No artigo de The Washington Post de 14 de março de 2020 vemos uma simulação da quantidade de infectados considerando pessoas andando livremente e também com variações de distanciamento social:

Gráfico traduzido e retirado de The Washington Post

Com o distanciamento extensivo na simulação, percebemos que a quantidade de pessoas não infectadas toma quase todo o gráfico, numa visão positiva de futuro.

Mas muitos de nós, nesse momento, mesmo vendo esse gráfico, podemos calcular:

Não estou com sintomas. Não viajei para o exterior. Então, provavelmente não tenho o vírus. Não estou no grupo de risco, para mim não é preocupante. Ficar em casa é um saco. Sou um ser independente e dono do meu nariz. Vou para onde eu quiser e nada vai me acontecer.

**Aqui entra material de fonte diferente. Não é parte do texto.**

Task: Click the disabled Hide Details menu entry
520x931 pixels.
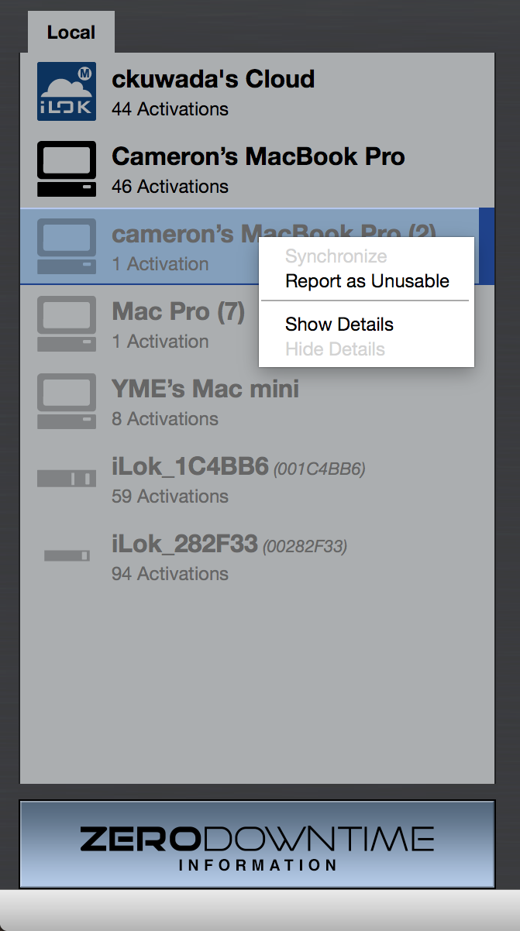Action: point(335,349)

Apesar de todas as frases acima estarem corretas, todas elas somadas não são suficientes para nos livrarmos da tal empatia. Ela entra aqui com força, com o pé na porta, para nos lembrar que o processo empático não acaba no pensamento em relação ao outro, ele vai além e ele está também nas nossas ações. Não basta pensar como o outro nessa situação, temos que agir em prol dele.

Quando diminuímos nossa interação social, diminuímos a propagação do vírus como um todo. Diminuindo a propagação, estamos protegendo aqueles que estão no grupo de risco. Estamos também protegendo aqueles que precisam de atendimento público, e que não encontrarão leitos disponíveis porque a quantidade de infectados extrapolará a disponibilidade do sistema de saúde. Protegemos pessoas no nosso país e em outros.

Nesse contexto em que estamos inseridos, observamos que o bem comum acaba sendo indiretamente o bem individual: ao pensarmos e agirmos empaticamente pelo outro, diminuímos nossa chance individual de contágio. É uma empatia que retorna benéfica para nós mesmos.

Nos deparamos com um exercício importante e, para muita gente, inédito: abrir mão do meu direito para garantir o do próximo. Não há aqui a percepção clara e transparente do benefício, apenas a ideia de que estamos ajudando a comunidade que nos cerca. E isso não se dará em curto prazo, teremos de ter paciência e manter o processo empático por semanas, no mínimo.

Pensar no outro e agir por ele, abrindo mão dos nossos próprios direitos. Isso sim é um exercício de empatia que servirá de exemplo para cada dinâmica de UX ou design thinking aplicadas daqui por diante (por enquanto, de forma remota): “Lembram do coronavírus, de quando precisamos deixar de sair de casa para evitar que outras pessoas fossem infectadas”?

Importante frisar aqui que nem todos que gostariam de aplicar a empatia nesse contexto tem a permissão para tal: profissionais cujo trabalho exige contato interpessoal, profissionais de saúde ou mesmo funcionários cujas empresas não os liberaram para trabalho remoto. Essas pessoas não estão livres para optar pelo distanciamento social em suas jornadas diárias.

Concluo esse texto sabendo que num futuro (espero que próximo), em que tenhamos a vacina e/ou a cura para esse vírus e a dominação dos protocolos para evitar próximas pandemias, vamos olhar para trás e ter a certeza de que a empatia é muito mais do que um conceito no processo de UX: Ela é, na verdade, parte dos que nos torna civilizados.